Goldman Sachs, Morgan Stanley, Citigroup, and Barclays are names that have been associated with speculation that investment banks are starting to take the cryptocurrency space more seriously. However, the ballyhooed involvement of these multinational firms gave digital currencies like Bitcoin a temporary boost, but nothing tangible has yet to emerge from their purported ventures.

Whatever the reason, whether it’s the continuous slide from Bitcoin’s rise to prominence a year ago when it hit $20,000 or their Wall Street peers scoffing at the notion of acknowledging digital currencies as an asset class, investment banks have been slow to move forward with their respective forays into cryptocurrencies. Digital currency speculators may have fallen for a classic case of Robert Shiller-made, Alan Greenspan-popluarized irrational exuberance.

“The market had unrealistic expectations that Goldman or any of its peers could suddenly start a Bitcoin trading business,” said Daniel H. Gallancy, chief executive officer of New York-based SolidX Partners. “That was top-of-the-market-hype thinking.”

All Talk and No Walk?

Goldman Sachs was purportedly in the works of setting up a trading desk that would focus on cryptocurrencies, but that has yet to come into fruition. Morgan Stanley was supposedly working on offering swaps tracking Bitcoin futures, but has yet to trade a contract–the same can be said for Citigroup who had similar plans.

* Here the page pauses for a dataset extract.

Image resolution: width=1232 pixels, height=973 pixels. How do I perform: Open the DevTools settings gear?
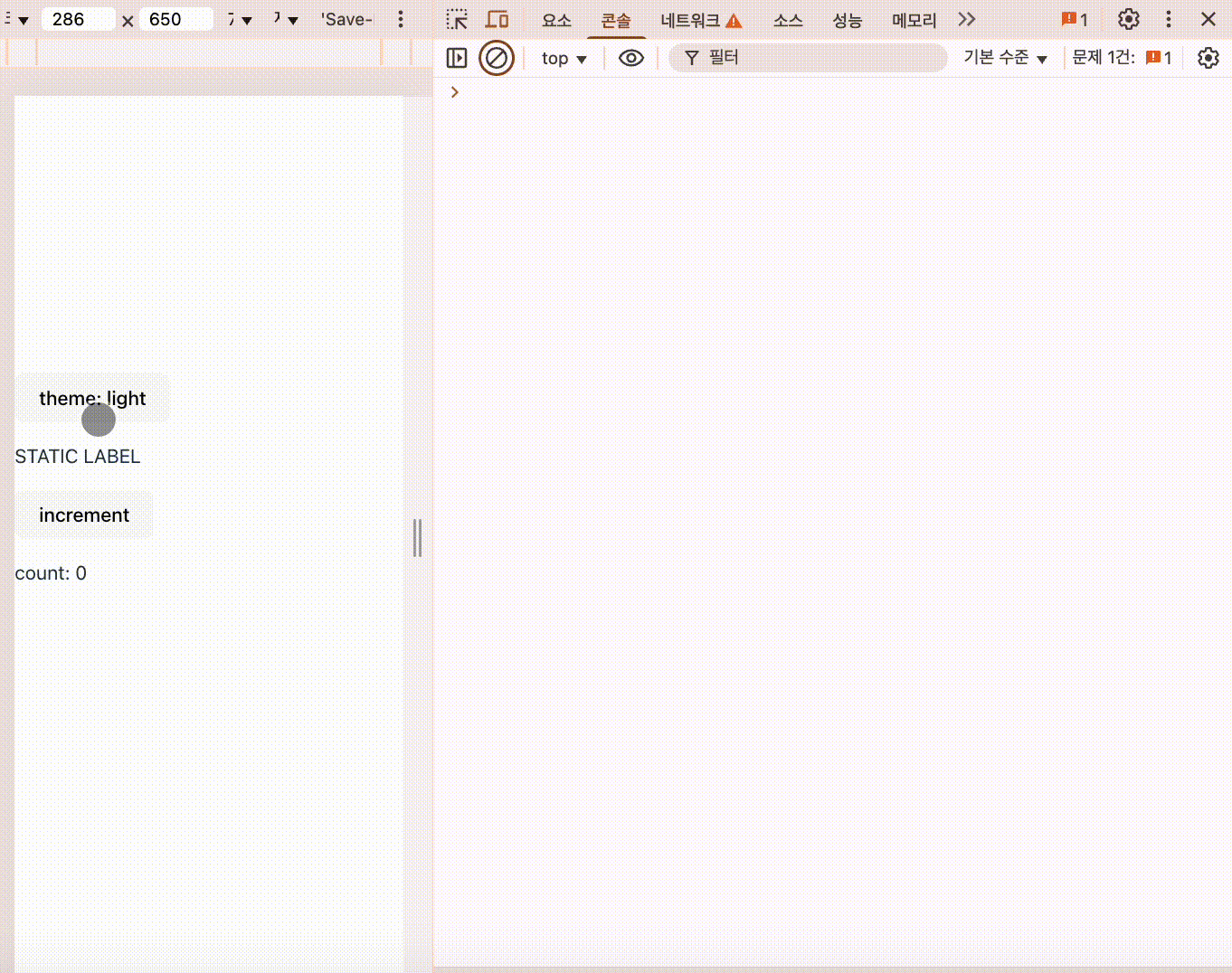1128,19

Meanwhile, in the UK, Barclays Plc was reportedly investigating the possibility of a cryptocurrency trading desk, going as far as hiring former oil traders to explore the idea further. However, nothing tangible has developed as of yet.

Despite the lack of movement, with Bitcoin recently falling under $4,000, some think institutional firms are done with the wait-and-see approach.

“The more important story is all the infrastructure that’s being built now to enable institutional trading,” according to Ben Sebley, who is the head of brokerage at crypto boutique NKB Group.

All is Not Lost for Crypto

Encouraging signs include Fidelity getting into the digital currencies game as the 72-year-old investment firm with more than $7.2 trillion in client assets announced in October that it’s launching Fidelity Digital Asset Services, LLC, which will offer enterprise-quality custody and trade execution services for cryptocurrencies to sophisticated institutional investors such as hedge funds, family offices and market intermediaries. While the new company won’t cater to retail investors, it’s still a big step forward for digital currencies as Bitcoin and other cryptocurrencies are struggling to gain wider public adoption.